L’European Union is continuing to work to make the tech market more sustainable. From computers to smartphones, the problem of electronic waste continues to be evident and needs to be solved with small, important steps in the right direction. Precisely for this reason, a few days ago the European Parliament definitively approved the rules for the design, production and management of all batteries sold in the European Union.
These new regulations could result in a domino effect for the rest of the world, potentially forced to standardize the type of batteries in order to reduce overall costs. But let’s take a look at the key measures set by the regulation.

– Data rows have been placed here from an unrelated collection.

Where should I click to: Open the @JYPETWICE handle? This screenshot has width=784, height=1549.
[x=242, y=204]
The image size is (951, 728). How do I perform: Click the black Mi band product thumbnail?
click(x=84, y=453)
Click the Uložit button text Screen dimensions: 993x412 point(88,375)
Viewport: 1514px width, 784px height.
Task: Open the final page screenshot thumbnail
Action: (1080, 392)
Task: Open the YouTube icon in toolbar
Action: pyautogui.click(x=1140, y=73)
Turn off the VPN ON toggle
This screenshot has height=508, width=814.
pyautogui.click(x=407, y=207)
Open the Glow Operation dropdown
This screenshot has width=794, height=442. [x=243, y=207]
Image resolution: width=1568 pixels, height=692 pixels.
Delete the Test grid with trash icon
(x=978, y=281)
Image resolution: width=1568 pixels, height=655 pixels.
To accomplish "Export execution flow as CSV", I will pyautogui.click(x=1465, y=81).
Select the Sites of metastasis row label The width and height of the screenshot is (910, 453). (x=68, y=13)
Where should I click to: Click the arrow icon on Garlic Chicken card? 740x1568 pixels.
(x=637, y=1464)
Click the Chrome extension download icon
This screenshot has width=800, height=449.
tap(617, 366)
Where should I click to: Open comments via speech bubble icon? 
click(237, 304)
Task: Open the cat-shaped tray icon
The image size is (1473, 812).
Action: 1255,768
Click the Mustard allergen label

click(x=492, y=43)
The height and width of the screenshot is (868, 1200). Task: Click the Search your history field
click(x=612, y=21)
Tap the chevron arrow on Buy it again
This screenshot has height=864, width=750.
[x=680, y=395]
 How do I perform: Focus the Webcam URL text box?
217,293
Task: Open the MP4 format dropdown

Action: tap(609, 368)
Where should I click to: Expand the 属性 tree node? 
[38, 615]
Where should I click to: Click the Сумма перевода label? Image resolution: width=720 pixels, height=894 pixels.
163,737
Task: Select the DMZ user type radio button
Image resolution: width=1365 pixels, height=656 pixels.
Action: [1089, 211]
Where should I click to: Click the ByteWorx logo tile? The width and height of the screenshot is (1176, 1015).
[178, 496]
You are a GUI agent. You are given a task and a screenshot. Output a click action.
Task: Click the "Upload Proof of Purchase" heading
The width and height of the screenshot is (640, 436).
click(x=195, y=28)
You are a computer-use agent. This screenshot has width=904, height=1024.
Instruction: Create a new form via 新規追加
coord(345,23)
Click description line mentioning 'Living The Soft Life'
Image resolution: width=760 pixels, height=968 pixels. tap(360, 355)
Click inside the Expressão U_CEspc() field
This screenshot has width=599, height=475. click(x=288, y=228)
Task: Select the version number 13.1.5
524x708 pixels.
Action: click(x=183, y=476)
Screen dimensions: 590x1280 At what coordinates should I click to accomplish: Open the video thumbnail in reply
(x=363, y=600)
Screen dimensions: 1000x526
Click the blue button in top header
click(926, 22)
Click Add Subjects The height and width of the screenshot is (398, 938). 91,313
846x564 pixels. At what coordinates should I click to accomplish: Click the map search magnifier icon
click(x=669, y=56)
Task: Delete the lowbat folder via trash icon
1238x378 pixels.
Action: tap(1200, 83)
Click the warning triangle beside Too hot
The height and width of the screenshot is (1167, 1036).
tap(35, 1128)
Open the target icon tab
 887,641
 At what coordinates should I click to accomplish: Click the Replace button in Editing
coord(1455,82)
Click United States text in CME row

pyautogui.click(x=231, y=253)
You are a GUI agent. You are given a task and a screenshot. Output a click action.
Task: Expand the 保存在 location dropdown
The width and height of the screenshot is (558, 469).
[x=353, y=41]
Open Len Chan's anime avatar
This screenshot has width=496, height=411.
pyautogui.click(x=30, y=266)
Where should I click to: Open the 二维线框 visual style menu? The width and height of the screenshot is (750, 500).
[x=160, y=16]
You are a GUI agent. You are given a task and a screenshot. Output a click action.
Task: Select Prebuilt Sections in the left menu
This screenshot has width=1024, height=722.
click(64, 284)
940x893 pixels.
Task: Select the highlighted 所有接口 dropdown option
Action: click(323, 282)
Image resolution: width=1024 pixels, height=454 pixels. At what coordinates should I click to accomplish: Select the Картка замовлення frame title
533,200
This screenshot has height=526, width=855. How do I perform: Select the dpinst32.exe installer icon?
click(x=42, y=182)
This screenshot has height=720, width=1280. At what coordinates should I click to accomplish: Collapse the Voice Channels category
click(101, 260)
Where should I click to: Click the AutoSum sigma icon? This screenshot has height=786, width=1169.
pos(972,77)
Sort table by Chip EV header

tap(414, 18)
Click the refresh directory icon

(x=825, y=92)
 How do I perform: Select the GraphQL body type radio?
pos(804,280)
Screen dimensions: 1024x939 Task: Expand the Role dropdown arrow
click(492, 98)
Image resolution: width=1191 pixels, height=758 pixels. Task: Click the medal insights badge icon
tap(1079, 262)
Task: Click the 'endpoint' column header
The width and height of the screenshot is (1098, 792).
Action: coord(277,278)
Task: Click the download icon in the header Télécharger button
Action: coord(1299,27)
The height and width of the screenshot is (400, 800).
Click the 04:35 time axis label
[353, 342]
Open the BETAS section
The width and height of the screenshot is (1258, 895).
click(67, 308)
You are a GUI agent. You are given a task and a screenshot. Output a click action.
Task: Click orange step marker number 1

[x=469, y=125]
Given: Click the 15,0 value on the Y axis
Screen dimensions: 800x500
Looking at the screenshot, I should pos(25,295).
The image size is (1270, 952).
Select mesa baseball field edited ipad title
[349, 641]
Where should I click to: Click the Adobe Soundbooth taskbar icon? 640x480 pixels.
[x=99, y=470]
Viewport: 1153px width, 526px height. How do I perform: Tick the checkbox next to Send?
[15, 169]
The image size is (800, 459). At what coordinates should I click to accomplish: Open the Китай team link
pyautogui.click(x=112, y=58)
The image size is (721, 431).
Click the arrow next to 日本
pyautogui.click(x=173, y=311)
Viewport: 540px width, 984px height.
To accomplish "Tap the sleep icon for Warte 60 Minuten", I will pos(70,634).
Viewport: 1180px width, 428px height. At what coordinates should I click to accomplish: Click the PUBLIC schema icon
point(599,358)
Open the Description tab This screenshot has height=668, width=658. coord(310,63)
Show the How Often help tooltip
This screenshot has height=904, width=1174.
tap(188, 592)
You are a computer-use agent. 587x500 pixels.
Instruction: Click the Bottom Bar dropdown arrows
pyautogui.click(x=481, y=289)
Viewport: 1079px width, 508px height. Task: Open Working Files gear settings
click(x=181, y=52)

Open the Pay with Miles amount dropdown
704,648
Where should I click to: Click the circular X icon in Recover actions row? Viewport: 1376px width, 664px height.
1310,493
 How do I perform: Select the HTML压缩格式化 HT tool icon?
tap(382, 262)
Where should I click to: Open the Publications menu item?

The EU changes everything for batteries
Con 587 votes in favour and only 9 against, MEPs have officially approved the agreement for the revision of EU rules on batteries and waste derived from them. Even the Europen speaker Achille Variati said he was delighted with this agreement, as it is the first legislation on the circular economy that covers the entire life cycle of a product, and represents a very positive approach to the environment and the economy: “Our aim is to build a stronger European recycling industry, especially for lithium, and a competitive industrial sector. Aspects that will be fundamental in the coming decades for the energy transition and strategic autonomy of our continent. These measures could become a benchmark for the entire global battery market”he added.
Key measures include a mandatory label for all EV batteries, light transport vehicles and industrial rechargeable batteries with a capacity greater than 2kWh, so that consumers can be aware of the carbon footprint of each cell. In addition, the batteries of household appliances must be easily removable and replaceable.
More ambitious waste collection targets will then be needed, in order to recover a minimum level of materials from waste and manufacturing waste, so that they can be used in new batteries.